Exercise objective:
Search term "computer": copy each line of the records that contains it.

[Stored data]
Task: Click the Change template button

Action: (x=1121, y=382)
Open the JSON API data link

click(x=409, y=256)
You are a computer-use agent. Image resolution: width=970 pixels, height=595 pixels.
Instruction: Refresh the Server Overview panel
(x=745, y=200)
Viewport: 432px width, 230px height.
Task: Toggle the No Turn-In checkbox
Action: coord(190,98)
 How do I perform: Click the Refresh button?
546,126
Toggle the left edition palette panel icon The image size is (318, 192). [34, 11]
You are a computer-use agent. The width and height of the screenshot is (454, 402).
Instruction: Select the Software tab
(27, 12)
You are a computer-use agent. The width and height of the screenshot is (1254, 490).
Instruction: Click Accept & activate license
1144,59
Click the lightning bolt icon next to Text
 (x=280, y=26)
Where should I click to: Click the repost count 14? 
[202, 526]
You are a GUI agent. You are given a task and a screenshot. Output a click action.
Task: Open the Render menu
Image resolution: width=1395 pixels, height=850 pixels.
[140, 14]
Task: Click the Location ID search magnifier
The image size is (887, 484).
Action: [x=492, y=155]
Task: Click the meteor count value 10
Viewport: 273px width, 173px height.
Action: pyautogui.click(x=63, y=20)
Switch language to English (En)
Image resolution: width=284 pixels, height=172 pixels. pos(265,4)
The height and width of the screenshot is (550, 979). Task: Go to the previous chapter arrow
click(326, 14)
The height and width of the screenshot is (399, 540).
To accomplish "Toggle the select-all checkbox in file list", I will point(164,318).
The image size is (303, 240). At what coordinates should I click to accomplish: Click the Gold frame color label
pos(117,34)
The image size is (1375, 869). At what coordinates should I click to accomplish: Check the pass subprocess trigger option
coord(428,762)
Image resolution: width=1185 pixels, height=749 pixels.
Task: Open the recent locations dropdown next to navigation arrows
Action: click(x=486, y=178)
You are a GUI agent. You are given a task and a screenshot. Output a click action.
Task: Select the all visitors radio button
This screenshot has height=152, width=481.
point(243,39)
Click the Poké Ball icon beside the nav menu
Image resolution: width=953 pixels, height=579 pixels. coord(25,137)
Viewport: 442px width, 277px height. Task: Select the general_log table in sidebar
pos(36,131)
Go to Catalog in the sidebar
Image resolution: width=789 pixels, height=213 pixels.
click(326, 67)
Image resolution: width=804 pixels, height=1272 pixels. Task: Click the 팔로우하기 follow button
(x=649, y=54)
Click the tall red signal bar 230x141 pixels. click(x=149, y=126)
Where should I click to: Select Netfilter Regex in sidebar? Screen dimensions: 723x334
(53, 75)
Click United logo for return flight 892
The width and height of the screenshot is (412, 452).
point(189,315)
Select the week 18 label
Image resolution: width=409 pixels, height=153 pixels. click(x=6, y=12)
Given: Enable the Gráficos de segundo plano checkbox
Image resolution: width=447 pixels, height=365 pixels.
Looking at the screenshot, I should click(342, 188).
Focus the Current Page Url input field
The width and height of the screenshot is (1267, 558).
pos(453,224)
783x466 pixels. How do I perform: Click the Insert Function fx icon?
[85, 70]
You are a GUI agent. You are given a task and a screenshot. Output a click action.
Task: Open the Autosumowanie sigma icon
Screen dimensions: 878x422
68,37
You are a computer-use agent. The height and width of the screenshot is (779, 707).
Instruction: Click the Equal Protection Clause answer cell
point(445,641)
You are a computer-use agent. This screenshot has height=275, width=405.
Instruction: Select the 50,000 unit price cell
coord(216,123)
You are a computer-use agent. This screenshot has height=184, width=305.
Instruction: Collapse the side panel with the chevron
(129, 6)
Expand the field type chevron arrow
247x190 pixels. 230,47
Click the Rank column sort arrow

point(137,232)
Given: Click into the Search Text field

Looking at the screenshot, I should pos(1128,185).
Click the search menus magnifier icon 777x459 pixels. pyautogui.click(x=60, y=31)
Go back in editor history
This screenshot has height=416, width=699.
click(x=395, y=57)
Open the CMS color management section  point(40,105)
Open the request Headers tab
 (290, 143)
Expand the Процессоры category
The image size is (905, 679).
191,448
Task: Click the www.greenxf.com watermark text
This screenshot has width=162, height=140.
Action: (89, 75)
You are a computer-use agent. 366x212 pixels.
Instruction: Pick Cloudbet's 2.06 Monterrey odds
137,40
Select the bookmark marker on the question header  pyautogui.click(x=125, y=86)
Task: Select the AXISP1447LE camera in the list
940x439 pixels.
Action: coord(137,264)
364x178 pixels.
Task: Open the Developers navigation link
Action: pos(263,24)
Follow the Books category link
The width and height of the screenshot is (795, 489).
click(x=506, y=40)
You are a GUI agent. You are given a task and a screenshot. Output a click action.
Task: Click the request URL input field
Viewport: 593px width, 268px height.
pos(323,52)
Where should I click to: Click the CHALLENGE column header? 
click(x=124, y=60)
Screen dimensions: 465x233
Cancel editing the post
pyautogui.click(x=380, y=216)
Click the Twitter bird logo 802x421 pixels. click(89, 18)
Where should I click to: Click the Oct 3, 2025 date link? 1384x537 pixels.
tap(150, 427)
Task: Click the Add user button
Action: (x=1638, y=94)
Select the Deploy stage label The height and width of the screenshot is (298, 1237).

Solution:
You are a computer-use agent. Image resolution: width=970 pixels, height=595 pixels.
You are a computer-use agent. The width and height of the screenshot is (454, 402).
You are a computer-use agent. The width and height of the screenshot is (1254, 490).
You are a computer-use agent. The height and width of the screenshot is (779, 707).
You are a computer-use agent. This screenshot has height=275, width=405.
You are a computer-use agent. This screenshot has height=184, width=305.
You are a computer-use agent. 366x212 pixels.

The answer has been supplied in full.